• Provided data:
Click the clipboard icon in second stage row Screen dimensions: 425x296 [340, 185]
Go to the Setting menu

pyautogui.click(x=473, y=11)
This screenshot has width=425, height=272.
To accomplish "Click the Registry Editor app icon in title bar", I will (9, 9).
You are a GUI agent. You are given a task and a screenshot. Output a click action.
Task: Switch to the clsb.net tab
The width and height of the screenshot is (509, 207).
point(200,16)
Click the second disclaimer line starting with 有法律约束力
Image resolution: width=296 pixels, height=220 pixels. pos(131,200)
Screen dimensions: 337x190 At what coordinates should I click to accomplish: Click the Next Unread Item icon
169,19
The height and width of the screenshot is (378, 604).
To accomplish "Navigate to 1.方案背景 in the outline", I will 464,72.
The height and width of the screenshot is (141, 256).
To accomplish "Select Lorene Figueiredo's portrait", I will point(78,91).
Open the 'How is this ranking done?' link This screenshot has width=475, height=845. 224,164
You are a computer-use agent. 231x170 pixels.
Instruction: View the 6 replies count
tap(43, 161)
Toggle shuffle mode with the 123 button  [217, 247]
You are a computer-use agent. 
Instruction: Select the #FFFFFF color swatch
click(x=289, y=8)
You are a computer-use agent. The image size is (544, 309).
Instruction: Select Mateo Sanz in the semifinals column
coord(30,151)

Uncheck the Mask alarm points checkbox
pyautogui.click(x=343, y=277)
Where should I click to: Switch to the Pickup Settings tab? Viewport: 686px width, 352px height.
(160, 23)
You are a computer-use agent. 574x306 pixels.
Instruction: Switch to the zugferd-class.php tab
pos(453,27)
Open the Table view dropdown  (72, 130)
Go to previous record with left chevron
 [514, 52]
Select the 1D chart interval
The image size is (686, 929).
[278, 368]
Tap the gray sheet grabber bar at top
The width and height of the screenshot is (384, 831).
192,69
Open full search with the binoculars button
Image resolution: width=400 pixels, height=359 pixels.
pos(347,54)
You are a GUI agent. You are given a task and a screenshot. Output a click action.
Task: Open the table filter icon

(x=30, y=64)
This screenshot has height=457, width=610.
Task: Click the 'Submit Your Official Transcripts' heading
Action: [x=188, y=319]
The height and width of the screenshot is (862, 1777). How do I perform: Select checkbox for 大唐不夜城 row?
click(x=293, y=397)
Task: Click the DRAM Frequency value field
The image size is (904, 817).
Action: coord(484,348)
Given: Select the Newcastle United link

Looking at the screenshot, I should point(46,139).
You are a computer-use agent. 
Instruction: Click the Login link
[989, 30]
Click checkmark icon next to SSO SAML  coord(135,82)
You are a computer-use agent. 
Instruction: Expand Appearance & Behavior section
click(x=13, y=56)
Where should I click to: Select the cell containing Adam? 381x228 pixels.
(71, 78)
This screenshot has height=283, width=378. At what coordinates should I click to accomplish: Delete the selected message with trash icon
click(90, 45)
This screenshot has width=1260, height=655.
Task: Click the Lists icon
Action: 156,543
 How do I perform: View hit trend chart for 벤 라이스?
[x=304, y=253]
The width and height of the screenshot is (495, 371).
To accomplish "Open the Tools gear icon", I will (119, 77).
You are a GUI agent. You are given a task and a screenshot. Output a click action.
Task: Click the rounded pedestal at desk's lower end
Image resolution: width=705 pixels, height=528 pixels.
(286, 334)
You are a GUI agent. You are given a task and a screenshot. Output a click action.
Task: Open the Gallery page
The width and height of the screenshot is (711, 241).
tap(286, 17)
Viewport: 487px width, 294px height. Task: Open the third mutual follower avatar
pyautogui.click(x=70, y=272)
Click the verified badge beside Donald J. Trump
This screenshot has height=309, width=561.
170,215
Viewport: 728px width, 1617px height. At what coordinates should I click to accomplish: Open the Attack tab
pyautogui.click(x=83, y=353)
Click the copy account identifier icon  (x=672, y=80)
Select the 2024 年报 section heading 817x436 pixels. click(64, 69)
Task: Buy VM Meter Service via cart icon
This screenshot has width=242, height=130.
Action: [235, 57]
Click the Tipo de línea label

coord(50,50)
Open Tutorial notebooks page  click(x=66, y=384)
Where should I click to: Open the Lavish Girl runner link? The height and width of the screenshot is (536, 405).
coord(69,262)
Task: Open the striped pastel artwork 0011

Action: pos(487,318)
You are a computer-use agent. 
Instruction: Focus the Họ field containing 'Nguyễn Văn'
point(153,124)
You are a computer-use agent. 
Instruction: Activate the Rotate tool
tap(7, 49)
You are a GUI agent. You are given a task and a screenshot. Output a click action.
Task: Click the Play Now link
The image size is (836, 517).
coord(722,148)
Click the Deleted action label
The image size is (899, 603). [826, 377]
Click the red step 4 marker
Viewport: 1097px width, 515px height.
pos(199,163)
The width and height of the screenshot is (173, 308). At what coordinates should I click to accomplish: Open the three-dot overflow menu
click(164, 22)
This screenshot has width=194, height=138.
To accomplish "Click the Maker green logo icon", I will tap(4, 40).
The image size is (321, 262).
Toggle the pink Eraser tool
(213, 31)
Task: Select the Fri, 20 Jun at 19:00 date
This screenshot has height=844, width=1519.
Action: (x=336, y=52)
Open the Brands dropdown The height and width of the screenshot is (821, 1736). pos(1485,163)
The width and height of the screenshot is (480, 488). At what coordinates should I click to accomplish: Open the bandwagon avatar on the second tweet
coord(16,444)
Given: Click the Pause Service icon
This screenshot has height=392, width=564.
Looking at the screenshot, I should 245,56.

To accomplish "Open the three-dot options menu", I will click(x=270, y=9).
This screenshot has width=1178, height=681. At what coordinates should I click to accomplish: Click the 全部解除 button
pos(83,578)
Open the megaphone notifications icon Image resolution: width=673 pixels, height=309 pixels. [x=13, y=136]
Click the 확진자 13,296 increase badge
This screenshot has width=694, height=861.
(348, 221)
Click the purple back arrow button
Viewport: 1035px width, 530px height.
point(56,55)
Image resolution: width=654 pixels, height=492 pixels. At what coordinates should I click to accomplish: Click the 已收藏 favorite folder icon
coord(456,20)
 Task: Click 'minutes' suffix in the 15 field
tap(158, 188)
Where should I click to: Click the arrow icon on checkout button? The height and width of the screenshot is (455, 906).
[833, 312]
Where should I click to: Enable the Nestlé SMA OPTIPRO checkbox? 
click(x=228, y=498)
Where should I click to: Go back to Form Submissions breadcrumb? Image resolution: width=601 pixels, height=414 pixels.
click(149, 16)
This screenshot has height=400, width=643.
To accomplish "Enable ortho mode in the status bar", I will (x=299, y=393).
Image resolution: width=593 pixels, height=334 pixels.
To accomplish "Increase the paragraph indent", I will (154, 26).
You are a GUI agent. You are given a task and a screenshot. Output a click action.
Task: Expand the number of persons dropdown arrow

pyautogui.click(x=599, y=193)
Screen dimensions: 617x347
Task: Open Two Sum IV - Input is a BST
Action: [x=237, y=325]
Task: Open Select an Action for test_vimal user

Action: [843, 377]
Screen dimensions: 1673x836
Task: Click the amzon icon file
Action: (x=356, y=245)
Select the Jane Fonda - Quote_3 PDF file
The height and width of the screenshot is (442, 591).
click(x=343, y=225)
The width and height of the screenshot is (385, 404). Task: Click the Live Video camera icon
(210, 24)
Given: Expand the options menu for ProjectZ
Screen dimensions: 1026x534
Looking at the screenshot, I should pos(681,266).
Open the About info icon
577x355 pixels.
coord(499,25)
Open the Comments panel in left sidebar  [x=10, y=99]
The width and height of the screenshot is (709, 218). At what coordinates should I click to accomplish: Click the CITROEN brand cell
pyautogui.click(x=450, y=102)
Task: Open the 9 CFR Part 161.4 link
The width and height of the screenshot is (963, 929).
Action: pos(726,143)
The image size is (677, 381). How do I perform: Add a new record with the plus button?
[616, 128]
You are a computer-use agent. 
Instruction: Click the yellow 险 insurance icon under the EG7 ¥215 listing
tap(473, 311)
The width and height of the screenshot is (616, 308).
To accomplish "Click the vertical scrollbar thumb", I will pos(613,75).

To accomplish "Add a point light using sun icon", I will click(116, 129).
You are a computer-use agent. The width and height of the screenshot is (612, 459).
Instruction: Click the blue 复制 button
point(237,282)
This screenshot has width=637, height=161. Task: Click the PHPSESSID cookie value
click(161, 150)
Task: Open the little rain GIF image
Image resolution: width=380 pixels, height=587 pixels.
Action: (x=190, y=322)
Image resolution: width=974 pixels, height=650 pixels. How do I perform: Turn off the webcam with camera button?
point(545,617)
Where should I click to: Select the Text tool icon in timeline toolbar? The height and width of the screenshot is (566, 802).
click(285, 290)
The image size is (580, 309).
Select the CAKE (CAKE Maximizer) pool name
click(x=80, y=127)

• What you should do:
Given the word "badge", show every line of the records that contains it.

• Result:
Click the verified badge beside Donald J. Trump
Click the 확진자 13,296 increase badge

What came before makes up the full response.